"What will people say? It could have been but a chance that your uncle was there to save appearances. Have you no thought for your character? Is every scurrilous beldame to bandy your name about?--and have the right to do it? Have you no womanly pride? and will you drag your innocent young sister in the mire with you?--and your too trusting mother? What have we done that you should expose us to public scorn?

"Ah me! that I should have lived for this! How could you do it? To dig your mother's grave before her eyes! Say that you did not mean it!--that it was thoughtlessness!--that you listened to the voice of a tempter!--that you will not do it again! He is a serpent, Margaret.

"You do not answer me? Ah! my poor heart! How it throbs!" and she pressed her side, and sank into a chair. "You will kill me, Margaret, with shame and grief. A mother cannot survive such undutifulness. My blood will cry at you from the ground! What peace can you ever hope to know, when you have killed your mother?" and here her handkerchief came into use. She covered her face and sobbed.

Margaret was greatly moved. Her eyes were full. She durst not speak, even if she would; she must have broken down had she attempted it. She was distressed to see her mother shedding tears. To be threatened with her early death was terrible. She would do anything to calm her--anything else, at least, whatever it might cost herself. But she had given her promise to Walter--poor Walter! whom her mother used to be so fond of. How could she take it again? It was no longer hers. She could only stand in despair and shame, and see her mother weep herself back into composure.
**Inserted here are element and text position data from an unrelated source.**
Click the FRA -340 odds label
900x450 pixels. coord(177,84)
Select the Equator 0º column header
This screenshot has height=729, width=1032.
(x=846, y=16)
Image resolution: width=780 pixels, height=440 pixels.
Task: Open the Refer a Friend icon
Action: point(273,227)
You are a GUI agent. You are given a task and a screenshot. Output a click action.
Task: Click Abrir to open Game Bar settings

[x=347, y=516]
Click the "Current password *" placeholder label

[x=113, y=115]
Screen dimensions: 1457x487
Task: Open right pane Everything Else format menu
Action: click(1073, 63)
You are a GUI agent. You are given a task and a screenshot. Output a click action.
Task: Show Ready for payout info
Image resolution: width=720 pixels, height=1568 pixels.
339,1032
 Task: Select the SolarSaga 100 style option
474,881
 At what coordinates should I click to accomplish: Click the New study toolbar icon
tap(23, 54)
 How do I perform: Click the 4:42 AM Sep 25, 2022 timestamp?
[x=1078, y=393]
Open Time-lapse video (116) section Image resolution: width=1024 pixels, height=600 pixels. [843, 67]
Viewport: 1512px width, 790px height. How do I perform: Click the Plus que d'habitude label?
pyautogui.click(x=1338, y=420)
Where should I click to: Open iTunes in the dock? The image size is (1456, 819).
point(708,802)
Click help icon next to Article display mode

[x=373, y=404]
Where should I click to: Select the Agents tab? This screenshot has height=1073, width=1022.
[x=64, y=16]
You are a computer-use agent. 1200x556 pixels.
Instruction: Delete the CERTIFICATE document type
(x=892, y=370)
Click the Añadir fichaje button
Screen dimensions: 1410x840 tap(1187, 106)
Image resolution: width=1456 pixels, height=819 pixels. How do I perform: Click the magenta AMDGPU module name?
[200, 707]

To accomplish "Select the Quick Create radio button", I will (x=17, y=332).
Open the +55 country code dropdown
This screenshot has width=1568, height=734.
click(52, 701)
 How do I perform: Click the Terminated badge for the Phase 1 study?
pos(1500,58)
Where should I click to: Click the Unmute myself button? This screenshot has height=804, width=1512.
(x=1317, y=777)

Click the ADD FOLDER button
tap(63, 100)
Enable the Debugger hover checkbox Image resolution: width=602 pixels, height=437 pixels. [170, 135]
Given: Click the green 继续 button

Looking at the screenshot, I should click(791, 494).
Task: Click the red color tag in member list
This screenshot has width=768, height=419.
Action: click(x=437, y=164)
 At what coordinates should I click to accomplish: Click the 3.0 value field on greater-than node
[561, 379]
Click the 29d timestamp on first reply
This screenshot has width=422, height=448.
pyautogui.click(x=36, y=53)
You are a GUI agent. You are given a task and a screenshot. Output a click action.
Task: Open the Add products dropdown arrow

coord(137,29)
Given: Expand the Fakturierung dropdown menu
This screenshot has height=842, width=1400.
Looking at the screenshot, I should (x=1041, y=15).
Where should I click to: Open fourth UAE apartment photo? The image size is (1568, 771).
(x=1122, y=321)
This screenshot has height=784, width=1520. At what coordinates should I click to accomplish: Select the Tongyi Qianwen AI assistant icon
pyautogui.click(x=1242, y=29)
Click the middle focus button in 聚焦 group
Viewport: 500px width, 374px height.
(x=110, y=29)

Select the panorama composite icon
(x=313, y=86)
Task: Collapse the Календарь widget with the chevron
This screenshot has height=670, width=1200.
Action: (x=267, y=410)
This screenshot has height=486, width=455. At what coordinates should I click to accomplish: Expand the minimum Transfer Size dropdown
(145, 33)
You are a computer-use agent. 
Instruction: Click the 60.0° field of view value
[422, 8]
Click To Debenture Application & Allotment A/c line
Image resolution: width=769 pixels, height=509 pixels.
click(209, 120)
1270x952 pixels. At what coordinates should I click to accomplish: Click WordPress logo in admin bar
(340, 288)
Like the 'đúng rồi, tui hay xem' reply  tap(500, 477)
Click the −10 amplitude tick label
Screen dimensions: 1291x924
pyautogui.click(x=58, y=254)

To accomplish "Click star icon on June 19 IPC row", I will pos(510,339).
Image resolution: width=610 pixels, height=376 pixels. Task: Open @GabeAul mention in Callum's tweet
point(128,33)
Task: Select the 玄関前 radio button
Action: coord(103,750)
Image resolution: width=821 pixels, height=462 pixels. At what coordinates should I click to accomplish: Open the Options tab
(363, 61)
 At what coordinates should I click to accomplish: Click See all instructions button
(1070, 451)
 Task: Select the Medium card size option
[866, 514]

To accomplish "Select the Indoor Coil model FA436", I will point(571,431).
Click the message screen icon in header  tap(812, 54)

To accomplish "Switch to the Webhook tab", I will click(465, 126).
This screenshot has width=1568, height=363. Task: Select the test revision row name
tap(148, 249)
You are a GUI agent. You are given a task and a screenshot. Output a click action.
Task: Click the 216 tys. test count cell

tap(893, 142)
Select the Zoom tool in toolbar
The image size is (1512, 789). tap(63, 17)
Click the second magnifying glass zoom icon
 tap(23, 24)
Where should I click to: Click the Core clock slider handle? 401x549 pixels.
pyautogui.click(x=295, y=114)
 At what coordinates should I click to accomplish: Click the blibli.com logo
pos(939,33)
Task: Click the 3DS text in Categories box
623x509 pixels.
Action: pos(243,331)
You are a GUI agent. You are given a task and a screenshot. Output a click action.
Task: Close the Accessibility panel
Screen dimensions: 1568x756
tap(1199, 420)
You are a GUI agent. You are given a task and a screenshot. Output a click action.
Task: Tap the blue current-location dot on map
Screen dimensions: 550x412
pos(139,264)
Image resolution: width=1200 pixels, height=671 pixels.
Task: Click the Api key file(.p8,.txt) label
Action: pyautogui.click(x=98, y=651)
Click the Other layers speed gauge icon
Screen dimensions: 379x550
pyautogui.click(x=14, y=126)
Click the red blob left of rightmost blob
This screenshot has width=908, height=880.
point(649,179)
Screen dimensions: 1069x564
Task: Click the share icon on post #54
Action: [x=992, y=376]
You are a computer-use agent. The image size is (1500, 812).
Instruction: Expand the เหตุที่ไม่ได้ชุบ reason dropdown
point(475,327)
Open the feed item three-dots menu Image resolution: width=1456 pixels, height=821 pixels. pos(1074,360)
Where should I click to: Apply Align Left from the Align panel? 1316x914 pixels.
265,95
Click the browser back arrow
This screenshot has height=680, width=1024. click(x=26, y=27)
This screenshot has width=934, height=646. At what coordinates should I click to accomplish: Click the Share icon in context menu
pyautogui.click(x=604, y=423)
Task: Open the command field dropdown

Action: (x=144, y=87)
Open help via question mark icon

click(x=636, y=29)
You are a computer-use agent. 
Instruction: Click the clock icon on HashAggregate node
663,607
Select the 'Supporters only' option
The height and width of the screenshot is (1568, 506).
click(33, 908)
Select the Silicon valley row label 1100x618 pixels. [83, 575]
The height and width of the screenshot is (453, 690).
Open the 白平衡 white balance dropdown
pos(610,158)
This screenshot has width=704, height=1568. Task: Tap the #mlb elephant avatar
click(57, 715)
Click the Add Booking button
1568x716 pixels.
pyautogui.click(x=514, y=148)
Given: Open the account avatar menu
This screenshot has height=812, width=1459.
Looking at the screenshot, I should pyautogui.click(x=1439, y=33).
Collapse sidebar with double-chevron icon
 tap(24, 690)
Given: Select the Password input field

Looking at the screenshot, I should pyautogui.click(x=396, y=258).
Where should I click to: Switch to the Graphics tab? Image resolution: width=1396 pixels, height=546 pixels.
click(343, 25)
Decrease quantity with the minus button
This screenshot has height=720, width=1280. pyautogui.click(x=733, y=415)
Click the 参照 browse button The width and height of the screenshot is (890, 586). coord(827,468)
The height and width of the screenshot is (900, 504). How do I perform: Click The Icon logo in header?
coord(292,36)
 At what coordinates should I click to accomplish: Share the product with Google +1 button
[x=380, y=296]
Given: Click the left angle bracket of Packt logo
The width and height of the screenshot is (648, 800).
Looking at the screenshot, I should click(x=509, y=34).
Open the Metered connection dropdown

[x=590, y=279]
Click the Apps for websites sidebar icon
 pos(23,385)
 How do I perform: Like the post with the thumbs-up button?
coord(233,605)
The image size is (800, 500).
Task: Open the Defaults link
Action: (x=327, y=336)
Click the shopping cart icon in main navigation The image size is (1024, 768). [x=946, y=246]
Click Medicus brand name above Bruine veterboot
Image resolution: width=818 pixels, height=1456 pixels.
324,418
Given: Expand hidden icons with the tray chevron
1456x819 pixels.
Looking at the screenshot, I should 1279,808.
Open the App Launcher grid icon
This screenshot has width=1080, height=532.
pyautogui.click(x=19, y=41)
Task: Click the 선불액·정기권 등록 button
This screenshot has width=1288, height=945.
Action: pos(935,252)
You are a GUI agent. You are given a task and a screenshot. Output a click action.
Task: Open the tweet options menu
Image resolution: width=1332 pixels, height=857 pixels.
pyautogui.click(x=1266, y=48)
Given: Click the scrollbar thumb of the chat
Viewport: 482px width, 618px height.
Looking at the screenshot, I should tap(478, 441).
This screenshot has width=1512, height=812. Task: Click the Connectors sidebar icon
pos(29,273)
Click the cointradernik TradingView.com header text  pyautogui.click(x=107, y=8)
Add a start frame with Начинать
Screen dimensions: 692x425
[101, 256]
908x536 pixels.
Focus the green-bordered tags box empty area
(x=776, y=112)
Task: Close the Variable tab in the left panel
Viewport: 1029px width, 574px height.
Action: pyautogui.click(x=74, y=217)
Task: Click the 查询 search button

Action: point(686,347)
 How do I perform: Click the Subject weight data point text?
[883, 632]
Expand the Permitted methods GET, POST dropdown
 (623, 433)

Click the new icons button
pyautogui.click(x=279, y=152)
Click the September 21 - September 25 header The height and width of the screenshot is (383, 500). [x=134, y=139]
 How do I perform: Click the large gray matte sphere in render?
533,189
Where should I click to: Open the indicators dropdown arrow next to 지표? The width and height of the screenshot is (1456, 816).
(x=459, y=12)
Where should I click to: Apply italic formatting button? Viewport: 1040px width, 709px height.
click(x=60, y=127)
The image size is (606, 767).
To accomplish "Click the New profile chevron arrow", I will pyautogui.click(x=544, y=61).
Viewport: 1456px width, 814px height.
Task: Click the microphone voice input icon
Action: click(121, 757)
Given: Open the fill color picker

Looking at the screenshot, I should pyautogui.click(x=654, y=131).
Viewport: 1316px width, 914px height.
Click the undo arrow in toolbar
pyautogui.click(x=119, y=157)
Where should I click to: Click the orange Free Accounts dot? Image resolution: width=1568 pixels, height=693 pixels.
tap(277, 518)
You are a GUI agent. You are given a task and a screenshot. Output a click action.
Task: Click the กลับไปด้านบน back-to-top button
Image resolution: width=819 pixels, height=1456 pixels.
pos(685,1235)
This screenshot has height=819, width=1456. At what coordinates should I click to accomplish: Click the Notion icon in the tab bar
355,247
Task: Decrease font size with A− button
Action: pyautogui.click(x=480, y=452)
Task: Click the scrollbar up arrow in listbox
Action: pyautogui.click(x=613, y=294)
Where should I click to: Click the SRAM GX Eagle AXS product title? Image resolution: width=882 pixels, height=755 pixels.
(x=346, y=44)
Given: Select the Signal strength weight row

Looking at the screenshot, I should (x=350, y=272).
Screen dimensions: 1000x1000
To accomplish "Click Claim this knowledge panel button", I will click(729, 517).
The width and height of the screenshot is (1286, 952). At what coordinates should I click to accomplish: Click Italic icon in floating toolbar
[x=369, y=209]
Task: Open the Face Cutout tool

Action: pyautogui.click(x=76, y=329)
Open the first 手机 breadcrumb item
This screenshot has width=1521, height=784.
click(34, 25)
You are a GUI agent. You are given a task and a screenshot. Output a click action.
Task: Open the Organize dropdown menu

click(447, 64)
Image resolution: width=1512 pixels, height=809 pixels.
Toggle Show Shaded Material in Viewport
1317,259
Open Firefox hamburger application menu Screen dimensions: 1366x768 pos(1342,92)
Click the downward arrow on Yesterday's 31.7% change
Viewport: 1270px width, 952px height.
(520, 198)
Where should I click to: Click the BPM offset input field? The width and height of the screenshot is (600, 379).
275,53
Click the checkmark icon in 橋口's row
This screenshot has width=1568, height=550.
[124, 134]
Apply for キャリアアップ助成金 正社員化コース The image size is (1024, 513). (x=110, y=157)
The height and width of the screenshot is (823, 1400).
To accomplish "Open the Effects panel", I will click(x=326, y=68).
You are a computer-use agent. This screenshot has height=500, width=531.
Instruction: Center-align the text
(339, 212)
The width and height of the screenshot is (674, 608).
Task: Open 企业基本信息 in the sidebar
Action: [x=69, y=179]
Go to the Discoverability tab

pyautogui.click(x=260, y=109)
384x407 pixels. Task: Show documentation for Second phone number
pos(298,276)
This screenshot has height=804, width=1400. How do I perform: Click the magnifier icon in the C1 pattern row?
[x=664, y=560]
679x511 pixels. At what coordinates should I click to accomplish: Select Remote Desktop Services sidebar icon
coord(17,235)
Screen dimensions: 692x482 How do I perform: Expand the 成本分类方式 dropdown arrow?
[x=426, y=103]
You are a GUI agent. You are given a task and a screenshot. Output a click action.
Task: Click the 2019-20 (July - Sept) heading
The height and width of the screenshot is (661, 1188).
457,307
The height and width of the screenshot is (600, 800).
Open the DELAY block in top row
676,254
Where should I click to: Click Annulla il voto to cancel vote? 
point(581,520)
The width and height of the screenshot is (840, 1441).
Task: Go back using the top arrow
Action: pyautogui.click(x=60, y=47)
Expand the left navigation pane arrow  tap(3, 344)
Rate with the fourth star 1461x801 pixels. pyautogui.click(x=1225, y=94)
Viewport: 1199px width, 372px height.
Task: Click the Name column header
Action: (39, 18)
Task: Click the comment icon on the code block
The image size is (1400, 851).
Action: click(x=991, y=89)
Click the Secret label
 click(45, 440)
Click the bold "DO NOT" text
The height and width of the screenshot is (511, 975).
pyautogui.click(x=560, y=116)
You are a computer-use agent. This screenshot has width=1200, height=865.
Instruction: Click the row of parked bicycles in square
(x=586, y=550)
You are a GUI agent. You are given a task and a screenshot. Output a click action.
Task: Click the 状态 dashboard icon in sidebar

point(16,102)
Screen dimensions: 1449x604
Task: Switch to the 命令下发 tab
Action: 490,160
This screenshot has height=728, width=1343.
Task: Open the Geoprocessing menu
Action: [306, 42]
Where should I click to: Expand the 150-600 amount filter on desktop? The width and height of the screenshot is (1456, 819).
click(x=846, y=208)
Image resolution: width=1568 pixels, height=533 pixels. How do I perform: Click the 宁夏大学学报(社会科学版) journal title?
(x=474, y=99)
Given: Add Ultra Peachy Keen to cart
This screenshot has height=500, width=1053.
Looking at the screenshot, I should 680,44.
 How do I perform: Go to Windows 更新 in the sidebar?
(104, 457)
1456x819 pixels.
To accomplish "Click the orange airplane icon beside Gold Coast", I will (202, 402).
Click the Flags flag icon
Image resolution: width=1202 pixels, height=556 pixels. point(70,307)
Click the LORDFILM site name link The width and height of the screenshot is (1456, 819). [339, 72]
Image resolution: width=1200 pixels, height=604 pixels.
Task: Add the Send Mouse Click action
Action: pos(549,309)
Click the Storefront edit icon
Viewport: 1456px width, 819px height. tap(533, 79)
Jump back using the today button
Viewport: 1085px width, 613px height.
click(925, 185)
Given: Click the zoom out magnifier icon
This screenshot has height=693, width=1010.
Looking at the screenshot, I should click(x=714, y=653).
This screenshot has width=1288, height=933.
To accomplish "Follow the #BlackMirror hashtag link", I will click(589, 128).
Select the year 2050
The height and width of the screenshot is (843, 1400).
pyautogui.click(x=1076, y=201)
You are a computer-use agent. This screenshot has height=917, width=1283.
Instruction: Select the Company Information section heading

Mrs Naylor's composure returned all the sooner, that nothing seemed likely to come of her having yielded to her feelings. She pulled the handkerchief from her reddened eyes, and with a concluding sob which was partly a sniff of impatience, put it back in her pocket.

"I declare, Margaret," she cried, "you are harder than flint! One might as well cry at a slate roof as you. It just runs off without softening you in the least. You are obdurate. You have no feeling, and no heart. The momentary indulgence of a headstrong whim is all you think of. Consequences to your family, or even yourself, you never dream of considering. But you shall not ruin yourself, however much you may desire it, even if I have to lock you up. You will please to understand that you are to remain by me from this time on, and not to leave me without permission. You have made me ill enough with your undutifulness to enable me to tell people quite honestly that I am poorly, and need your care. Now, understand! If you leave my side without my sending you, I shall follow and bring you back before the assembled company; and I fancy, although you are impervious to higher considerations, you will not wish to be the laughing-stock of the hotel. If you leave me, I shall come and fetch you back, and there will be a scene, I promise you.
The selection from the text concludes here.